House Speaker Paul Ryan on Wednesday pushed back against criticisms of the provision repealing the adoption tax credit in the Republican bill to overhaul the tax code, saying the bill overall would benefit families.

"It is a tax credit that goes to higher income individuals. Middle and low income people don't get it today," the Wisconsin Republican said at an event on the tax bill held by the Washington Examiner.

The bill, the Tax Cuts and Jobs Act, is currently being marked up in House committees. Anti-abortion groups have specifically called for restoration of the adoption tax credit and conservatives also are calling for it to be dropped from subsequent versions.

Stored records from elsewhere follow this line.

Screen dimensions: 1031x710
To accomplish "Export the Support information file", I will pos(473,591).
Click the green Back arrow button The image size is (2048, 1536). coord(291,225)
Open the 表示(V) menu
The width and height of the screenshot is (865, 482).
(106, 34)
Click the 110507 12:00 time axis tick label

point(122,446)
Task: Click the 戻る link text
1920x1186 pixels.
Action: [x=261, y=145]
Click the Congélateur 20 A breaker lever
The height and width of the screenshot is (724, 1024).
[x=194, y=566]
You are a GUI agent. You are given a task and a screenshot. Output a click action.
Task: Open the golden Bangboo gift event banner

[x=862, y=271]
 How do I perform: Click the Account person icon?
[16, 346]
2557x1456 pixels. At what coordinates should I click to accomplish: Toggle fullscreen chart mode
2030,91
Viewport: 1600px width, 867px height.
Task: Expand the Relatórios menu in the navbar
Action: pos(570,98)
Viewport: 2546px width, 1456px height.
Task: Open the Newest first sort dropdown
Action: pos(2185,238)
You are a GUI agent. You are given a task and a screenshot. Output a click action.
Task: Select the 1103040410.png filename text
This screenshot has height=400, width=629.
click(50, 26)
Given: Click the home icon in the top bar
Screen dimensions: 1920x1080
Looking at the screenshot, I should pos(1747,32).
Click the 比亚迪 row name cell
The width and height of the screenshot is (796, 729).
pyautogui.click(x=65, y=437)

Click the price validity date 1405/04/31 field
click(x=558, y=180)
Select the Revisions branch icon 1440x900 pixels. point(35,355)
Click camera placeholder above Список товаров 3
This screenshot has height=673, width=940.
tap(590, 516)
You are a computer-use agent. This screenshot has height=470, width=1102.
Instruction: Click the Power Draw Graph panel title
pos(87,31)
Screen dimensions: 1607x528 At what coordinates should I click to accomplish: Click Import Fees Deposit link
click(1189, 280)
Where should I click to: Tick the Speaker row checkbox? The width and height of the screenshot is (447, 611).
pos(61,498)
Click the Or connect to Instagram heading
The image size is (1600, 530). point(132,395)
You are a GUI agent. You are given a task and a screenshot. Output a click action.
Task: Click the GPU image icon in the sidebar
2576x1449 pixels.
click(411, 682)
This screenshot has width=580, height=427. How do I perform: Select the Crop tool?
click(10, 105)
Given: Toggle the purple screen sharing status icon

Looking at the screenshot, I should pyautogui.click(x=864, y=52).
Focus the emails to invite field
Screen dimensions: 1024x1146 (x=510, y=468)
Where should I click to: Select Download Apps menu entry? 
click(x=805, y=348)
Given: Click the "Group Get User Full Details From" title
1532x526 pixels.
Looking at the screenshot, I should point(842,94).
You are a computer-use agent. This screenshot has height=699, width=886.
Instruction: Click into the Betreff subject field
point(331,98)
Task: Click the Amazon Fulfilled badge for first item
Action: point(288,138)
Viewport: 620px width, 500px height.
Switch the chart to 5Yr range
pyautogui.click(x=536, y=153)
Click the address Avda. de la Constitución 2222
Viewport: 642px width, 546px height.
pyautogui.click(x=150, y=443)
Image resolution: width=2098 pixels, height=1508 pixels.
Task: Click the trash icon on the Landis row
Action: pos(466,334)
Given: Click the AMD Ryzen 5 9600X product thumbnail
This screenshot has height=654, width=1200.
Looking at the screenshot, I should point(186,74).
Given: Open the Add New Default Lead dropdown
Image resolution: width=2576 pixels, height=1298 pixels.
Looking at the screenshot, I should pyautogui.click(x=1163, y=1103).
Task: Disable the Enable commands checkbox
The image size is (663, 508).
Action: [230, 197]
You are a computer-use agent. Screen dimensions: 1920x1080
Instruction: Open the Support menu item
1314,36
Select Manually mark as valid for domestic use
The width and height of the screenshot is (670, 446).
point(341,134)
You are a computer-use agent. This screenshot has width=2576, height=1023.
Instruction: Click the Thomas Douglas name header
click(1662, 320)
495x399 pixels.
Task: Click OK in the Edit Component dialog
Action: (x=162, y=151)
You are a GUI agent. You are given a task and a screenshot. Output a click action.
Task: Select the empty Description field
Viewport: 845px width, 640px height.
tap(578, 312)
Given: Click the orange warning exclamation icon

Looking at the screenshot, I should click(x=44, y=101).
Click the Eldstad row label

Repealing the credit is expected to save the government $13,570 per adopted child.

Ryan argued other parts of the bill would result in better savings for families and overall it would result in $600 returned to families per child each year.

"The general philosophy of this is: Instead of giving you a tax break for one thing you do at one time, we want to give you a tax break for anything you do for all time, meaning lower your taxes always, you do what you want with your money," he said. "Instead of saying, 'We'll give you a one-time break if you do something we approve of,' let's just give you your money back in the first place."

House Ways and Means Chairman Kevin Brady, who has adopted two children, has also pushed back against restoring the adoption tax credit, saying few people have been able to use it and it goes to wealthier people who itemize their deductions.